In fact, for many systems, improving MTTR gives you more bang for your buck. It’s often easier to detect and fix problems faster than to prevent every possible failure.
Videos
Extended Reading
To learn more about reliability metrics:
- Atlassian’s Guide to Incident Metrics explains MTBF, MTTR, and related metrics used by modern software teams
- AWS: Distributed System Availability explores how availability metrics apply to distributed systems
Uptime Targets and SLAs
Now that you understand how to measure availability, you need to know what counts as “good.” Is 99% availability impressive? Or unacceptably low? The industry has developed a standard vocabulary for talking about availability targets, centered around the concept of “nines.”
The “Nines” System
Availability is usually expressed as a percentage with a certain number of 9s. More 9s mean better availability, but each additional nine becomes much harder and more expensive to achieve.
Here’s what each level actually means in practice:
| Availability | Common Name | Downtime per Year | Downtime per Month | Downtime per Day |
|---|---|---|---|---|
| 99% | “Two nines” | 3.65 days | 7.2 hours | ~14.4 minutes |
| 99.9% | “Three nines” | 8.76 hours | 43.8 minutes | ~1.4 minutes |
| 99.99% | “Four nines” | 52.6 minutes | 4.4 minutes | ~8.6 seconds |
| 99.999% | “Five nines” | 5.3 minutes | 26 seconds | ~0.9 seconds |
In the industry, “five nines” (99.999% availability) is often called the gold standard. It sounds impressive to promise your users less than 6 minutes of downtime per year. Some critical systems, like emergency services, air traffic control, or financial trading platforms, really need this level of reliability.

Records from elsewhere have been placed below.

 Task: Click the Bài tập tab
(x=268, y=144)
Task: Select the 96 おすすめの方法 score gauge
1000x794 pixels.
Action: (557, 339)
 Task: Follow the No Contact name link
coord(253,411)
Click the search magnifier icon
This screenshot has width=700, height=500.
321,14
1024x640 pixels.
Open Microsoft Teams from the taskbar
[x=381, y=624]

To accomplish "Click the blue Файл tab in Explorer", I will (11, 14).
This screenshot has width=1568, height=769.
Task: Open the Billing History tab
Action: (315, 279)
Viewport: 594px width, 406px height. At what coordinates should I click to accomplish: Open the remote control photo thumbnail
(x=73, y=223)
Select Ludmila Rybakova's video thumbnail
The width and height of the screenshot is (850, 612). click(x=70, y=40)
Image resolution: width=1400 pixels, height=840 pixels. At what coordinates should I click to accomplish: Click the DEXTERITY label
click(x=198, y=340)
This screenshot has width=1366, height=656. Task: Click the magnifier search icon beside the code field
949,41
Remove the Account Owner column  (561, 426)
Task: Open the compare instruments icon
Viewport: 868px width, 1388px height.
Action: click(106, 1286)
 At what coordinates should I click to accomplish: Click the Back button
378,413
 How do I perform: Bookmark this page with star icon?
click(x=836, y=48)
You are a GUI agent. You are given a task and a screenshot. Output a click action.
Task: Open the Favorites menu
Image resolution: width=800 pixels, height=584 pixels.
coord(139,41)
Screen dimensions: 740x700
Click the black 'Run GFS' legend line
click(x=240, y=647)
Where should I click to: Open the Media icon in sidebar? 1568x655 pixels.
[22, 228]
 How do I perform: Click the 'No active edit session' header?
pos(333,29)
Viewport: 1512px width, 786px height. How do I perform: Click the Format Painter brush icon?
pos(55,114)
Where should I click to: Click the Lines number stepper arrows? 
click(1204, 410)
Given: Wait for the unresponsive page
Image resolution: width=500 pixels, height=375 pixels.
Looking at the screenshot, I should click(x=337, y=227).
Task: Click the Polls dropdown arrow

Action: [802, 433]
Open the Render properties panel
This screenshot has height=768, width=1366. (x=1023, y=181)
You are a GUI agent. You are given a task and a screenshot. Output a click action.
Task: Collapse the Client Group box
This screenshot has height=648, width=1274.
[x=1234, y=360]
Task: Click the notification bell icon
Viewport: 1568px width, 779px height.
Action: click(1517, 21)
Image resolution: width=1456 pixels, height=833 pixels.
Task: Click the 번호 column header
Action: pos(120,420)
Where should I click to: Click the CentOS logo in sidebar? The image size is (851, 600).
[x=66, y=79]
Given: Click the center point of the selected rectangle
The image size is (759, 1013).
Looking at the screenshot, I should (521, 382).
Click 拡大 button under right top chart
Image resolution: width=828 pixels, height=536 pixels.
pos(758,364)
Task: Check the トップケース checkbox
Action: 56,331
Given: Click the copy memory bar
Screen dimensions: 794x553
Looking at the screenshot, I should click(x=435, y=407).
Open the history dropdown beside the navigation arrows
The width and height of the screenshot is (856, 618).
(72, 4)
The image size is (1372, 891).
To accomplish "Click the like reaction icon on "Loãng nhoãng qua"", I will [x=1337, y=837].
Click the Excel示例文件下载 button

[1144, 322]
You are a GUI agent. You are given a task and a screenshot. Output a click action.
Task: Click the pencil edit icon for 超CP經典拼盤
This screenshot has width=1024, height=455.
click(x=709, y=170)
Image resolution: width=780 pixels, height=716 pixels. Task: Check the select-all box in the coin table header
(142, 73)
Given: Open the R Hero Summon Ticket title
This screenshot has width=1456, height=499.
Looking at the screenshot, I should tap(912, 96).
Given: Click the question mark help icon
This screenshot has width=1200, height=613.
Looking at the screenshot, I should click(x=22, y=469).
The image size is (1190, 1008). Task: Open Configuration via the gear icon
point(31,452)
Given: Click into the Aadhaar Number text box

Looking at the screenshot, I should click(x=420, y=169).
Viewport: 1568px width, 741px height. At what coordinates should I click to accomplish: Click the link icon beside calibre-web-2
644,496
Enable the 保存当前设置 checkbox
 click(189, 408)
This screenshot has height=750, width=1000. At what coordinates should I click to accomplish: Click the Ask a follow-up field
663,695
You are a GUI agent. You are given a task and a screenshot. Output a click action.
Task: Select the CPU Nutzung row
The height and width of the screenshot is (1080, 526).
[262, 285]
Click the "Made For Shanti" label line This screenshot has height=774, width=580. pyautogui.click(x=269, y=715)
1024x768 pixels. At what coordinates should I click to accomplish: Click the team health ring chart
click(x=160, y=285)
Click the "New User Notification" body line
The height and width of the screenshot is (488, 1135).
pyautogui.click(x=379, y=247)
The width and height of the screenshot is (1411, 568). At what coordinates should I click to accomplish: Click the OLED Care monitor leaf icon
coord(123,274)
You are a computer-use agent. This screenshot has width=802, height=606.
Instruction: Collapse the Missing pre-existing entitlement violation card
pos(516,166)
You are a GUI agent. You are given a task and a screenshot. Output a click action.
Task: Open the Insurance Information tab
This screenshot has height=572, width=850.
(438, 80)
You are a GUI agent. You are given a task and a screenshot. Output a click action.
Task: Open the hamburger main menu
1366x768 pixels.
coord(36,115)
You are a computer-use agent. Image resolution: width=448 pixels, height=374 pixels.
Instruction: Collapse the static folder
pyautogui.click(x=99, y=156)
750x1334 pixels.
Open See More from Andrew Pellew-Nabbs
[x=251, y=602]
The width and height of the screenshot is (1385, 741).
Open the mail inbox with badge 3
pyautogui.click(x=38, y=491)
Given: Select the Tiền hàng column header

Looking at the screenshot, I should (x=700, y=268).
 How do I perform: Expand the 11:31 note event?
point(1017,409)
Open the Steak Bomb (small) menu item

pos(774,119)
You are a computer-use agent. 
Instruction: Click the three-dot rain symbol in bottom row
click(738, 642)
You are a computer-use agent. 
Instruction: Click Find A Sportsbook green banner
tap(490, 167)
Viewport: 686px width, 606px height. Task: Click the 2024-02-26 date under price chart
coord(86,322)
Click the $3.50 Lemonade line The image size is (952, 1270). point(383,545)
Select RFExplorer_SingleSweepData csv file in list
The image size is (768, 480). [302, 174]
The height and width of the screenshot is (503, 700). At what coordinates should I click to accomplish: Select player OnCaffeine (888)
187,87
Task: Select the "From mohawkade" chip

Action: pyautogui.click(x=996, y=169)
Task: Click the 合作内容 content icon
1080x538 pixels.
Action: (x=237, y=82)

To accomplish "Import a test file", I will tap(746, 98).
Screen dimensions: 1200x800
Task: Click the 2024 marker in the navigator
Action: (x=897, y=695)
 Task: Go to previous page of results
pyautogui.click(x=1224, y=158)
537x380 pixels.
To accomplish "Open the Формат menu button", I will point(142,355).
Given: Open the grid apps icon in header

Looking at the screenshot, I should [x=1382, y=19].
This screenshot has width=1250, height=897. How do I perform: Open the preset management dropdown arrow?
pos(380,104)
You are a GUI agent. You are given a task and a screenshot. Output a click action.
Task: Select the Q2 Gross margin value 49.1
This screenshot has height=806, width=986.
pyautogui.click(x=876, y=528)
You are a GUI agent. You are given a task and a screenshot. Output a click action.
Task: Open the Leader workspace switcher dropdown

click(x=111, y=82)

But even Google’s senior vice president for operations has publicly stated, “We don’t believe Five 9s is attainable in a commercial service, if measured correctly.” Why? Because achieving five nines requires several things. You need redundant systems at every level with no single points of failure. You need automatic failover mechanisms that work flawlessly. You need 24/7 monitoring and on-call engineering teams. You need geographic distribution to survive data center outages. And you need extensive testing and disaster recovery procedures.
The cost grows very quickly with each additional nine. Going from 99.9% to 99.99% might double your infrastructure costs. Going from 99.99% to 99.999% might triple them again. For most services, especially AI systems that aren’t mission-critical, this investment doesn’t make business sense.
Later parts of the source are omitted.